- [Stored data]
- - - -

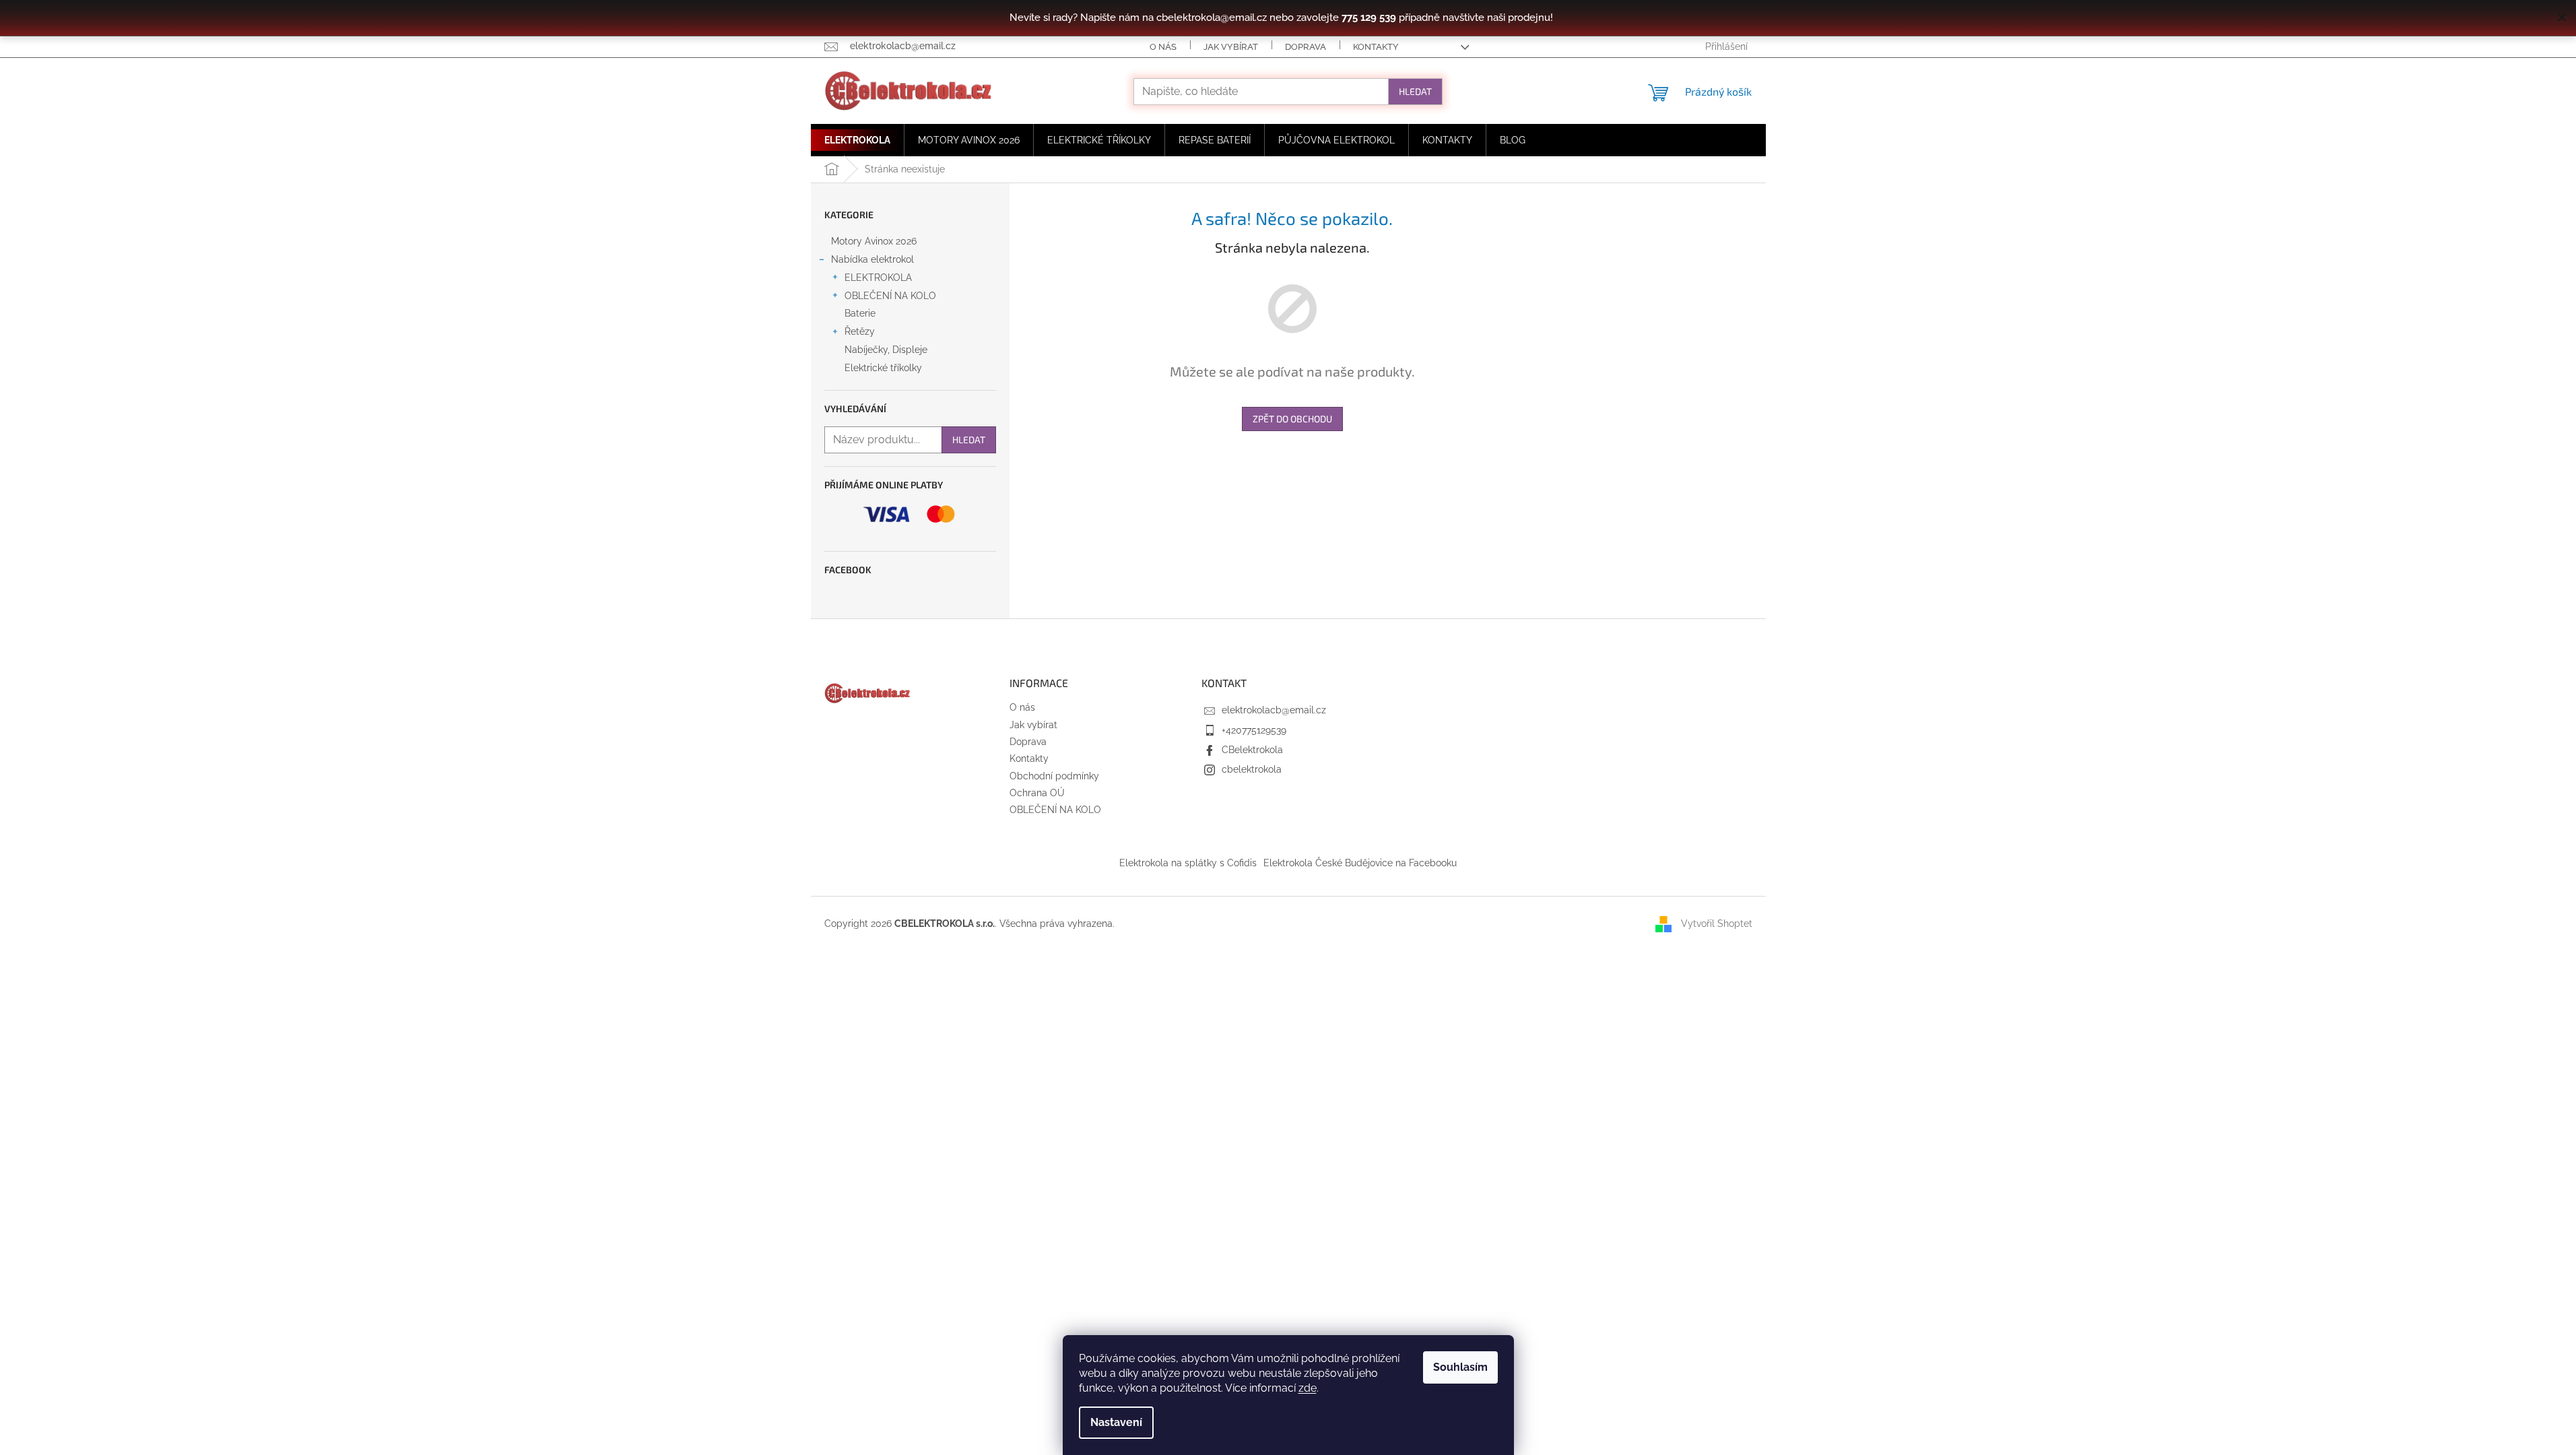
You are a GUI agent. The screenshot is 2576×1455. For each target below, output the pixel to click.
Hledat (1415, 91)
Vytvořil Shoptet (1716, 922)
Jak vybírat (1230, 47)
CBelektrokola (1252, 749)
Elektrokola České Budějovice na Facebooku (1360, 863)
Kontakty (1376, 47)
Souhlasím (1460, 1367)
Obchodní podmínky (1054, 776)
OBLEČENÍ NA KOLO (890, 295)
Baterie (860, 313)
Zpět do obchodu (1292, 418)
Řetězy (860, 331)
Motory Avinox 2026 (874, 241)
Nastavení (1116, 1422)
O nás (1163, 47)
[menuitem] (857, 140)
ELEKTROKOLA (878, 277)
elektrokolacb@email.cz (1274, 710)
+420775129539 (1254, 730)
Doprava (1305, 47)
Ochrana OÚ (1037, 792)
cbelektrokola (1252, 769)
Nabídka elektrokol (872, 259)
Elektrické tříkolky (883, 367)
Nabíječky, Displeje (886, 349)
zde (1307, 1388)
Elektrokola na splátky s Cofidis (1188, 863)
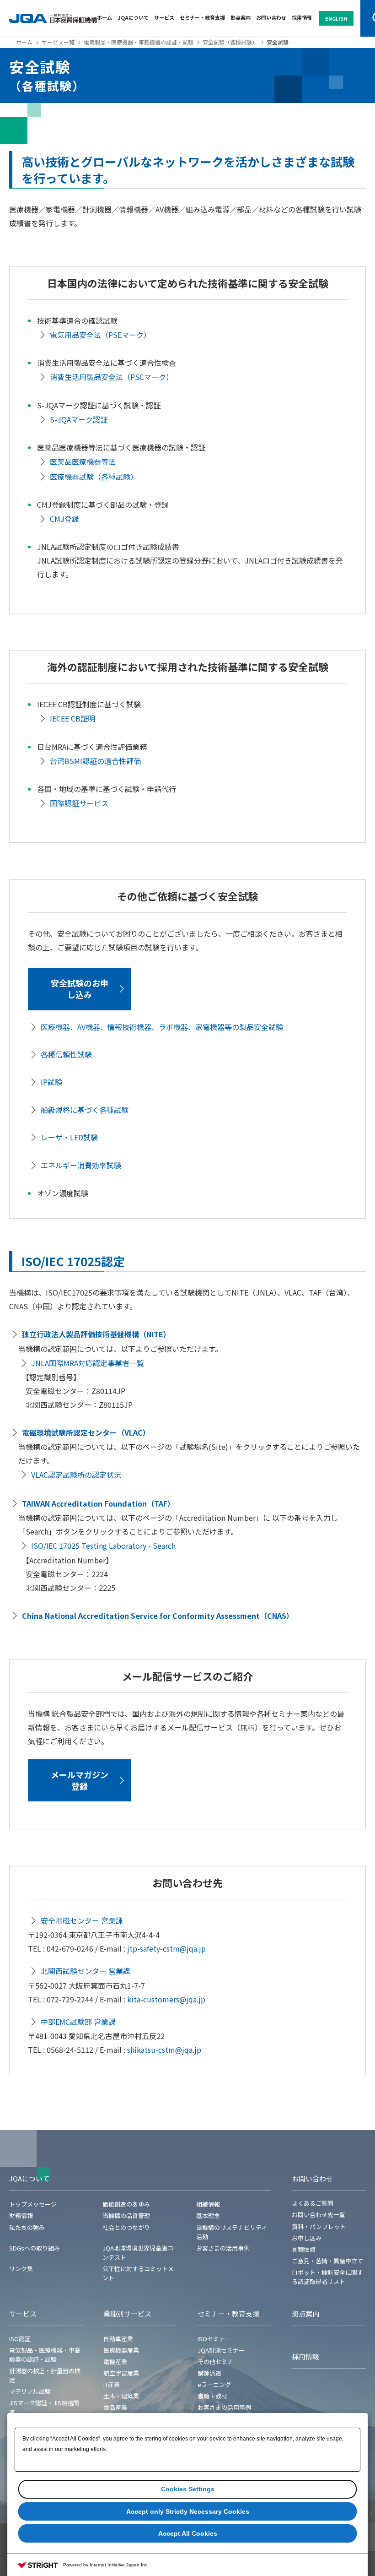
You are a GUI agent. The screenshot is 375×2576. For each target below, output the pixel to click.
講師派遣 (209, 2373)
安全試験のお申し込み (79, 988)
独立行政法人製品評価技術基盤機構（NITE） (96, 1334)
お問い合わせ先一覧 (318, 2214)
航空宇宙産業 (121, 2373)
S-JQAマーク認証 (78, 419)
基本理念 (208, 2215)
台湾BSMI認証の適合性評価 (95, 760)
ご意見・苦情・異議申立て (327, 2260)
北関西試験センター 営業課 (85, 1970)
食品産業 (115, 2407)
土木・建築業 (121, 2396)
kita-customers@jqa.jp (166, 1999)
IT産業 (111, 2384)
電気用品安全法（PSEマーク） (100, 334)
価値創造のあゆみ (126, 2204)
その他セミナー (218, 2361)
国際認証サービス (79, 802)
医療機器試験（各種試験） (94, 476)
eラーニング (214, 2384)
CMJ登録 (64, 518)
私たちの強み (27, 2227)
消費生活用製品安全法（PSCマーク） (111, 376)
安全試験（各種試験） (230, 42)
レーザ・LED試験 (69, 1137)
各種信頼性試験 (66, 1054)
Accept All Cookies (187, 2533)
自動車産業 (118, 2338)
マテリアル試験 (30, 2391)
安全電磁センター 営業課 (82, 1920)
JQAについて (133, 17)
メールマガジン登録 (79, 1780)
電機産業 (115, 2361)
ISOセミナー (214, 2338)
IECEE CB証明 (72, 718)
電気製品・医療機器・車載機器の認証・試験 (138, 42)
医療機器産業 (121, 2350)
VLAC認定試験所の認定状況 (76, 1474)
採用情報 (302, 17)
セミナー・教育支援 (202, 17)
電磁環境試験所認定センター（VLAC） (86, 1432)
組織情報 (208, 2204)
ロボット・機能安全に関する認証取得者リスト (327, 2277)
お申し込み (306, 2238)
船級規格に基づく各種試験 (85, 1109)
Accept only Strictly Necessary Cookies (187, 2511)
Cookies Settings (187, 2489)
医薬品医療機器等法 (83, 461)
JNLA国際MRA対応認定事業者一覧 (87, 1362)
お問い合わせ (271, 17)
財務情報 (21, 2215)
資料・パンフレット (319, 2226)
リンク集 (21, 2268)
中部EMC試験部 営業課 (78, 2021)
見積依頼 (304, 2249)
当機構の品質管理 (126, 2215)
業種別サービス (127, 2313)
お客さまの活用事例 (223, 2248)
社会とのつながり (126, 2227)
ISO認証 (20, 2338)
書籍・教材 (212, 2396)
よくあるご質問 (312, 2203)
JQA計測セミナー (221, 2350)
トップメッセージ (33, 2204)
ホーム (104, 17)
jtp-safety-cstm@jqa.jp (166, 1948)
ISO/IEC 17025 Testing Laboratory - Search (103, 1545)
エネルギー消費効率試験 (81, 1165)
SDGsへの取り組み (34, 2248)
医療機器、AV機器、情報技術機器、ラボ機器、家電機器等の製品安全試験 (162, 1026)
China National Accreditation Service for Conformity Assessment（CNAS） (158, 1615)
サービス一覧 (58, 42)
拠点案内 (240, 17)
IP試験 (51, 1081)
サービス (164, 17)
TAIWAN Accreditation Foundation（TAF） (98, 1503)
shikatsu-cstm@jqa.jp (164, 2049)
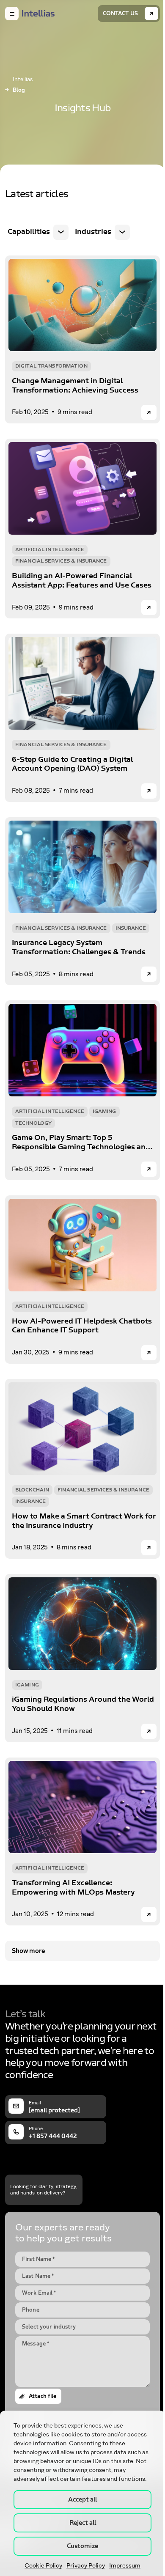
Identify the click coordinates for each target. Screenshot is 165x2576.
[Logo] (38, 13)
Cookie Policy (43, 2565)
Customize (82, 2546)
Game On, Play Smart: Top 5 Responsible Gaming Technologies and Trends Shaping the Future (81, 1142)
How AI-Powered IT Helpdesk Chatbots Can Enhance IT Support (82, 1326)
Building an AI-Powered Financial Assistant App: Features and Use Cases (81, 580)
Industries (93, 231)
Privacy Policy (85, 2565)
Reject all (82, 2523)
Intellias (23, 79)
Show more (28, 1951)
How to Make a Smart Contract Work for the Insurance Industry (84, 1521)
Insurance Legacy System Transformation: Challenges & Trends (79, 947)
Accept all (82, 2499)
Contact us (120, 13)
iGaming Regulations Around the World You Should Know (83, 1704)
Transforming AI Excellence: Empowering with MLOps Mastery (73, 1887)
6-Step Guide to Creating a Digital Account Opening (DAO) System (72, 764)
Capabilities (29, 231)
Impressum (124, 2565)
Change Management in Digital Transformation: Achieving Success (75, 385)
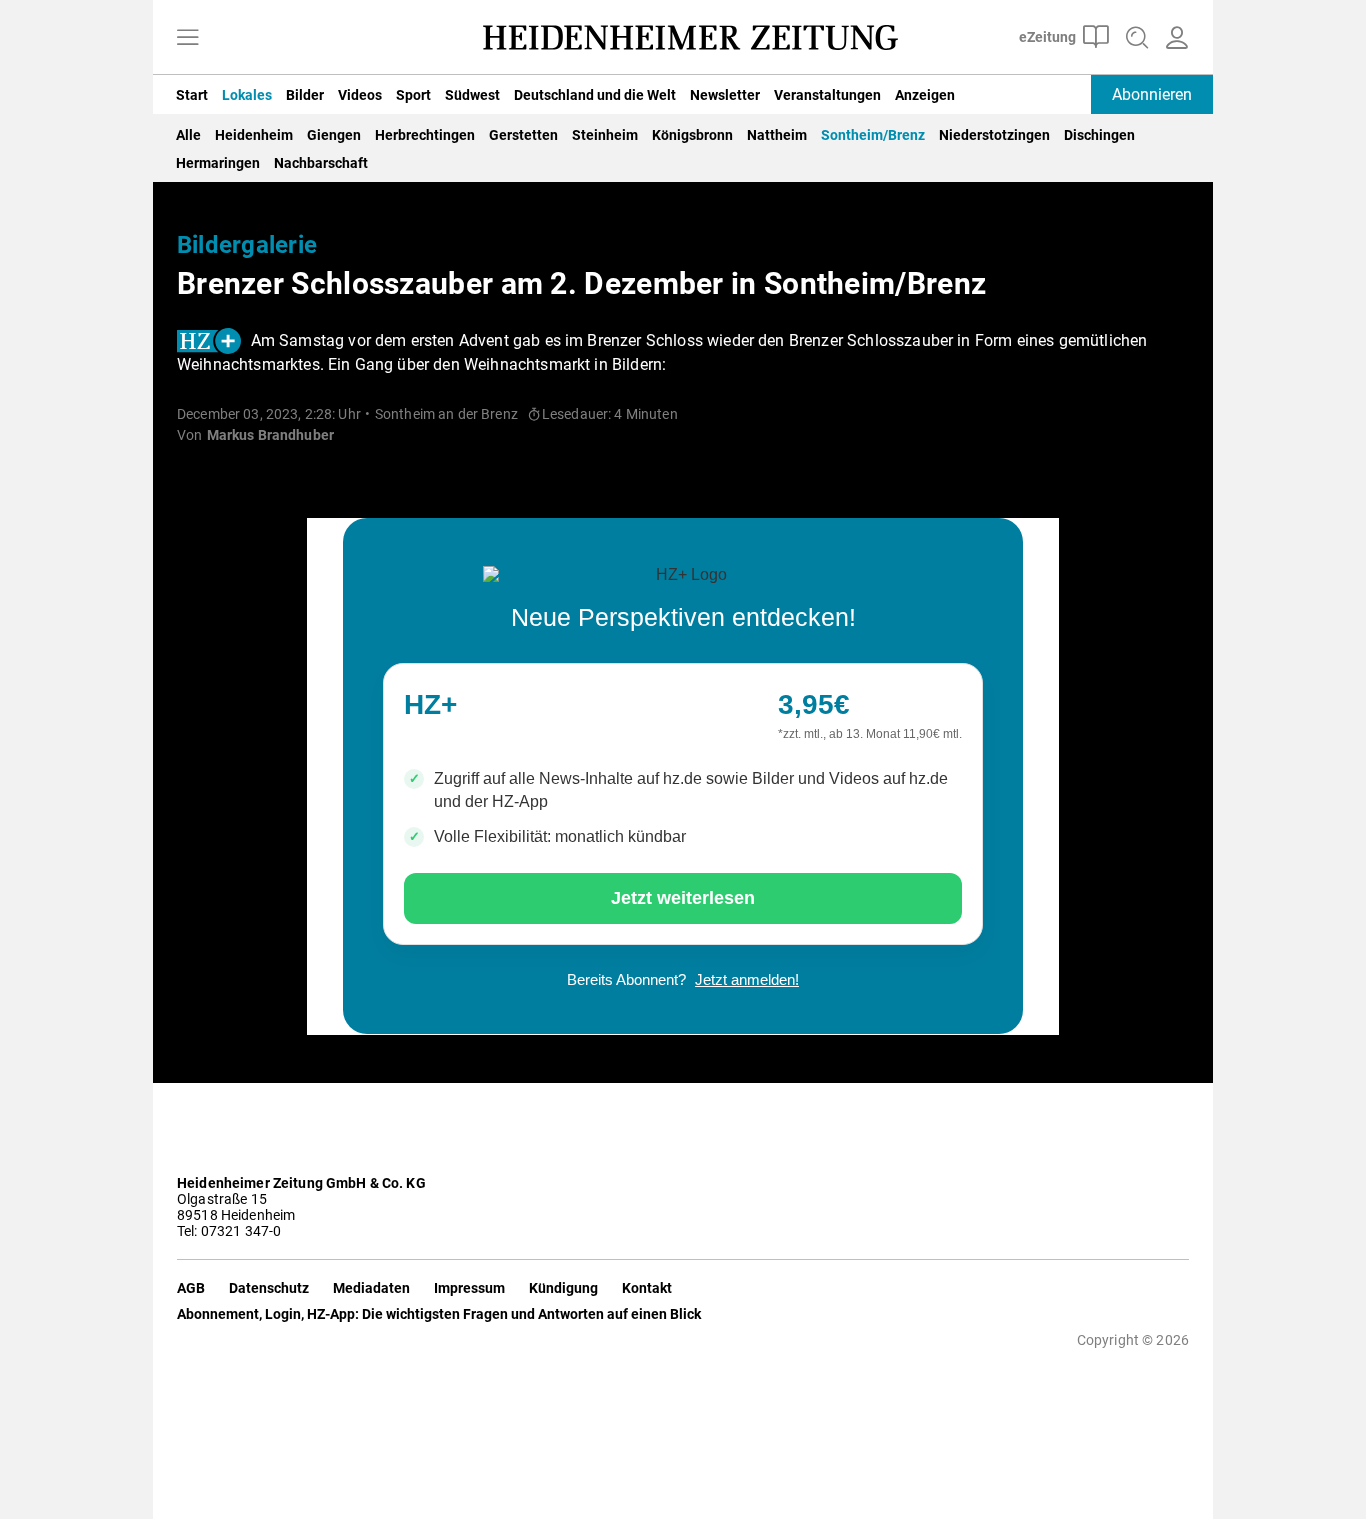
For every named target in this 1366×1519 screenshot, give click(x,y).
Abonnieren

- - - -

- [WHAT YOU HAVE TO DO] Without the pictures, set down the lines above from the line with "Baterie (860, 313)" up to and including the line with "サービス (164, 17)" exactly as they stand.

- [ANSWER FOR THIS EXERCISE]
Baterie (860, 313)
Zpět do obchodu (1292, 418)
Řetězy (860, 331)
Motory Avinox 2026 (874, 241)
Nastavení (1116, 1422)
O nás (1163, 47)
[menuitem] (857, 140)
ELEKTROKOLA (878, 277)
elektrokolacb@email.cz (1274, 710)
+420775129539 (1254, 730)
Doprava (1305, 47)
Ochrana OÚ (1037, 792)
cbelektrokola (1252, 769)
Nabídka elektrokol (872, 259)
Elektrické tříkolky (883, 367)
Nabíječky, Displeje (886, 349)
zde (1307, 1388)
Elektrokola na splátky s Cofidis (1188, 863)
You are a GUI agent. The screenshot is 375×2576. For each target below, output the pixel to click.
講師派遣 (209, 2373)
安全試験のお申し込み (79, 988)
独立行政法人製品評価技術基盤機構（NITE） (96, 1334)
お問い合わせ先一覧 (318, 2214)
航空宇宙産業 (121, 2373)
S-JQAマーク認証 (78, 419)
基本理念 (208, 2215)
台湾BSMI認証の適合性評価 (95, 760)
ご意見・苦情・異議申立て (327, 2260)
北関西試験センター 営業課 (85, 1970)
食品産業 (115, 2407)
土木・建築業 (121, 2396)
kita-customers@jqa.jp (166, 1999)
IT産業 (111, 2384)
電気用品安全法（PSEマーク） (100, 334)
価値創造のあゆみ (126, 2204)
その他セミナー (218, 2361)
国際認証サービス (79, 802)
医療機器試験（各種試験） (94, 476)
eラーニング (214, 2384)
CMJ登録 (64, 518)
私たちの強み (27, 2227)
消費生活用製品安全法（PSCマーク） (111, 376)
安全試験（各種試験） (230, 42)
レーザ・LED試験 (69, 1137)
各種信頼性試験 (66, 1054)
Accept All Cookies (187, 2533)
自動車産業 (118, 2338)
マテリアル試験 (30, 2391)
安全電磁センター 営業課 (82, 1920)
JQAについて (133, 17)
メールマガジン登録 (79, 1780)
電機産業 (115, 2361)
ISOセミナー (214, 2338)
IECEE CB証明 (72, 718)
電気製品・医療機器・車載機器の認証・試験 (138, 42)
医療機器産業 (121, 2350)
VLAC認定試験所の認定状況 (76, 1474)
採用情報 (302, 17)
セミナー・教育支援 (202, 17)
電磁環境試験所認定センター（VLAC） (86, 1432)
組織情報 (208, 2204)
ロボット・機能安全に関する認証取得者リスト (327, 2277)
お申し込み (306, 2238)
船級規格に基づく各種試験 (85, 1109)
Accept only Strictly Necessary Cookies (187, 2511)
Cookies Settings (187, 2489)
医薬品医療機器等法 (83, 461)
JNLA国際MRA対応認定事業者一覧 (87, 1362)
お問い合わせ (271, 17)
財務情報 (21, 2215)
資料・パンフレット (319, 2226)
リンク集 (21, 2268)
中部EMC試験部 営業課 (78, 2021)
見積依頼 (304, 2249)
当機構の品質管理 (126, 2215)
業種別サービス (127, 2313)
お客さまの活用事例 (223, 2248)
社会とのつながり (126, 2227)
ISO認証 (20, 2338)
書籍・教材 (212, 2396)
よくあるご質問 (312, 2203)
JQA計測セミナー (221, 2350)
トップメッセージ (33, 2204)
ホーム (104, 17)
jtp-safety-cstm@jqa.jp (166, 1948)
ISO/IEC 17025 Testing Laboratory - Search (103, 1545)
エネルギー消費効率試験 (81, 1165)
SDGsへの取り組み (34, 2248)
医療機器、AV機器、情報技術機器、ラボ機器、家電機器等の製品安全試験 (162, 1026)
China National Accreditation Service for Conformity Assessment（CNAS） (158, 1615)
サービス一覧 (58, 42)
拠点案内 (240, 17)
IP試験 (51, 1081)
サービス (164, 17)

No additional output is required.